SC seeks Centre's reply on strengthening food safety laws framework
New Delhi, May 29 -- The Supreme Court on Wednesday sought the Centre's response on a petition to strengthen the regulatory framework under the Food Safety and Standards Act, citing structural deficiencies in the existing mechanism characterised by unreasonably low penalties, inadequate testing labs, manpower shortages, and defaults in the licensing process. A bench of justices Vikram Nath and Sandeep Mehta issued notice on a petition filed by Mumbai-based doctor Aniruddha Narayan Malpani and sought responses from the Union health ministry, Consumer Affairs Ministry, Food Safety and Standards Authority of India (FSSAI), and the Comptroller and Auditor General (CAG) of India within four weeks.
Advocate Aishwarya Sinha who argued the petition stated that the effective functioning of FSSAI is directly linked to the health and welfare of citizens under Article 21 of the Constitution. He pointed out that the Food Safety and Standards Act, 2006 was enacted with this objective but it has inherent deficiencies that render the statutory food safety regime ineffective in its enforcement.

■ ■ ■ ■

Continue the news article on the Supreme Court petition concerning food safety laws from the point at which it stops. The listing that follows the article is not required for any of the work here.

[Entries taken from a collection]
■ ■ ■ ■

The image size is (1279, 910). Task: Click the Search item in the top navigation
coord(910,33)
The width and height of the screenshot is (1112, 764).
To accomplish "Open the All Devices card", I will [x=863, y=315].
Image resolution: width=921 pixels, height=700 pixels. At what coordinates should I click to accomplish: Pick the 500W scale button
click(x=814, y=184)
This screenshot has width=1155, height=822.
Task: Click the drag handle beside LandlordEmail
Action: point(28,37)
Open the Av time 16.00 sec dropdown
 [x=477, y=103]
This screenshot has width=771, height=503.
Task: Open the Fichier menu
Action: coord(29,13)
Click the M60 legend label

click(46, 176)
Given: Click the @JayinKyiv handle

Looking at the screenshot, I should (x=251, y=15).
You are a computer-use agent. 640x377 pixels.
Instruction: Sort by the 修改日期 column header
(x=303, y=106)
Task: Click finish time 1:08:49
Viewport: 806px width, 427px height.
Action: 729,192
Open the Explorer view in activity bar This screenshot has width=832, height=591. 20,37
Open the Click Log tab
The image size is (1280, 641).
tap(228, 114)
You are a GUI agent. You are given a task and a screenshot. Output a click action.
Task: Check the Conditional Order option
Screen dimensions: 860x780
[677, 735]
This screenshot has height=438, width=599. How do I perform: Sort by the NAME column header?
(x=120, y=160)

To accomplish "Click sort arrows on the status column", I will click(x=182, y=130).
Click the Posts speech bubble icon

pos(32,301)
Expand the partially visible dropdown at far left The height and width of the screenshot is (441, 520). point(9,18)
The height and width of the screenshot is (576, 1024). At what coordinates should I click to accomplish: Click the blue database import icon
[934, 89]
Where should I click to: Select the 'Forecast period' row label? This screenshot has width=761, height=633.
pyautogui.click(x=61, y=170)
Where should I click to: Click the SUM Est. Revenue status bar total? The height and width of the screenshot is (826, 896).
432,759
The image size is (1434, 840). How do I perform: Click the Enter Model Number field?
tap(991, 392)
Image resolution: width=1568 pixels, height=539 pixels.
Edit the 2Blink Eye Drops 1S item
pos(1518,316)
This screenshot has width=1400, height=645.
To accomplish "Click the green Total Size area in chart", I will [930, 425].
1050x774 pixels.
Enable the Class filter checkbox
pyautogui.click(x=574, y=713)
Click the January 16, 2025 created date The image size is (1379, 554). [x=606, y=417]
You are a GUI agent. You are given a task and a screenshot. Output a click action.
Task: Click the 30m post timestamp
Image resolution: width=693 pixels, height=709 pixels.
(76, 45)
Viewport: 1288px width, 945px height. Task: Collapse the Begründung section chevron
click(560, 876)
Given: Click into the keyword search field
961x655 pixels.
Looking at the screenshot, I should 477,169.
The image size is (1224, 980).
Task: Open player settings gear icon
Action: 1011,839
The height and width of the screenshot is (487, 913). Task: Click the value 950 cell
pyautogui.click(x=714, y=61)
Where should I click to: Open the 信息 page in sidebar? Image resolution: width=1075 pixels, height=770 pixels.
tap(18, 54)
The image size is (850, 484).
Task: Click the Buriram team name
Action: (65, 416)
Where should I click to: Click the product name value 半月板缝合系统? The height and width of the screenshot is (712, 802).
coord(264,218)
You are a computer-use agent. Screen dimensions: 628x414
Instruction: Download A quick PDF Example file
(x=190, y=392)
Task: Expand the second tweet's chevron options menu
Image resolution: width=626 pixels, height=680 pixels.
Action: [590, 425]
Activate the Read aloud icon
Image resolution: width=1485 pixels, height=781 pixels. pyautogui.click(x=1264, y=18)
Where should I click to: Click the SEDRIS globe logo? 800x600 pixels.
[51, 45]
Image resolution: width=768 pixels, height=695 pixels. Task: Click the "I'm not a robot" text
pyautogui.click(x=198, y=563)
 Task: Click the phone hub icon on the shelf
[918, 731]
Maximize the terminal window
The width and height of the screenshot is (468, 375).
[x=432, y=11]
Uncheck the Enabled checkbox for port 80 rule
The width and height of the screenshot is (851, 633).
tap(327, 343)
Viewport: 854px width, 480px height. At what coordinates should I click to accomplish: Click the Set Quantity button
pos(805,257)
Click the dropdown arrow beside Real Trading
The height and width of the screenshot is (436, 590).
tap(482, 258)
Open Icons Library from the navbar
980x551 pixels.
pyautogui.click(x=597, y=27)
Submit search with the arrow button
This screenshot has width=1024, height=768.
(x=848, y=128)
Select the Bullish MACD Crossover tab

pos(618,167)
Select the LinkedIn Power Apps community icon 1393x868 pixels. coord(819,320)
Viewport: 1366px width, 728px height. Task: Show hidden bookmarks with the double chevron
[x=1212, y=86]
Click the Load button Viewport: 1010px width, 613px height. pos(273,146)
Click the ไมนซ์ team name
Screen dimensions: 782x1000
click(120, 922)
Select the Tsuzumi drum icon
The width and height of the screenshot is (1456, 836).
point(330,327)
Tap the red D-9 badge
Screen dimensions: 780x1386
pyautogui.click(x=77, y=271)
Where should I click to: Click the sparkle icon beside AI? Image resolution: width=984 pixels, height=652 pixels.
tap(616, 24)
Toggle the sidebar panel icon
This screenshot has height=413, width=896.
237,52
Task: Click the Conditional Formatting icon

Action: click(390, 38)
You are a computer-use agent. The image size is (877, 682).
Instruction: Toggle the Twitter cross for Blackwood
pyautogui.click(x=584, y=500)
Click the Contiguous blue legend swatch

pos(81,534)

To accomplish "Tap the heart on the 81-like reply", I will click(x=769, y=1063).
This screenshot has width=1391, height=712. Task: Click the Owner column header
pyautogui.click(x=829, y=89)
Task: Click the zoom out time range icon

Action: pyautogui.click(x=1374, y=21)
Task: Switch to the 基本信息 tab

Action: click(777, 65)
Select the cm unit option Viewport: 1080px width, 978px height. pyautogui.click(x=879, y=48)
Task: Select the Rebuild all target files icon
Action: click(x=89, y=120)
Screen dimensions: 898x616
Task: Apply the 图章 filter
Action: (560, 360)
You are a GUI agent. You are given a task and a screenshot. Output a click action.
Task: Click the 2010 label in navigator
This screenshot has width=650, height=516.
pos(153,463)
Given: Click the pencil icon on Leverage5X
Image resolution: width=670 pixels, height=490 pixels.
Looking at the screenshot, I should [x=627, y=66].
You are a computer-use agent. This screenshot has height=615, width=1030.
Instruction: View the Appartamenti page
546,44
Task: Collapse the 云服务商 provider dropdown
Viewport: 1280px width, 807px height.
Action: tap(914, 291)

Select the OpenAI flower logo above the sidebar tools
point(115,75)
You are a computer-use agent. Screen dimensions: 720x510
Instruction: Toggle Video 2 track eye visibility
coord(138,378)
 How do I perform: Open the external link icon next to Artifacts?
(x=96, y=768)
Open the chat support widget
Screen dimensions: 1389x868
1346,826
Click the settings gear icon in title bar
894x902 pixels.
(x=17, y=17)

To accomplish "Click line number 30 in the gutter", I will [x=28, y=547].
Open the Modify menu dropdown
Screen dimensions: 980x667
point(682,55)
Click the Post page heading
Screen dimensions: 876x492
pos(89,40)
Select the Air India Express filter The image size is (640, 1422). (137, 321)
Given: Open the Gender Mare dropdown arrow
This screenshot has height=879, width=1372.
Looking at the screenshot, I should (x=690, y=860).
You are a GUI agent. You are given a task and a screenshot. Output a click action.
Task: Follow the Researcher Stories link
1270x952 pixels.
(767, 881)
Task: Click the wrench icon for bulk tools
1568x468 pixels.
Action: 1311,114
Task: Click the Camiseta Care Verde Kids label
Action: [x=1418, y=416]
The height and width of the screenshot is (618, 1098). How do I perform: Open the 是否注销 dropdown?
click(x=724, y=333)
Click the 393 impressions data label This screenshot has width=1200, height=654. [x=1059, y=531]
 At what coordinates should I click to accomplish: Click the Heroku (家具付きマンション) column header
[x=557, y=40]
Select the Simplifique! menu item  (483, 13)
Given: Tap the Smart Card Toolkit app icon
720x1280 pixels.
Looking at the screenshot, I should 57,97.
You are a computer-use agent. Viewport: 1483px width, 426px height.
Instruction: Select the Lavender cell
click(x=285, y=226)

■ ■ ■ ■

■ **Exercise output**
Referring to the penalties prescribed under the Act, the petition said, "The maximum penalty prescribed is only Rs.5 lakh for sub-standard food under section 51 of the 2006 Act and Rs.3 lakh for misbranding under section 52 of the Act - amounts that are wholly insignificant when viewed against the multi-billion-dollar turnovers of large corporations."
Malpani said that such amounts are "mere peanuts" for major industry players. He said that in a system where economic gains from non-compliance far outweigh the eventual financial liability, penal provisions fail to act as a deterrent. The CAG audit of 2017 discovered that even the levied penalties have not been fully recovered by the authorities. He suggested the court direct a turnover-linked or proportionate penalty framework that does not treat vastly unequal businesses to similar penalties.
The petition highlighted recent instances of adulterated milk, spices, paneer and similar daily food products found to contain carcinogenic dyes and excessive pesticides, pointing to a larger issue of inadequate testing labs still employing traditional methods to detect chemicals in foods.
The petition said, "A critical meta-analysis by the FSSAI in 2019 revealed a staggering infrastructure deficit of over 700 laboratories needed to monitor the country's food business operators (FBOs) effectively. While there has been some improvement in physical infrastructure over the years, the numbers remain insufficient to meet the demand." It points out that the FSSAI-notified labs use basic spectrophotometric or titration methods which cannot trace pesticides and the genetically modified elements....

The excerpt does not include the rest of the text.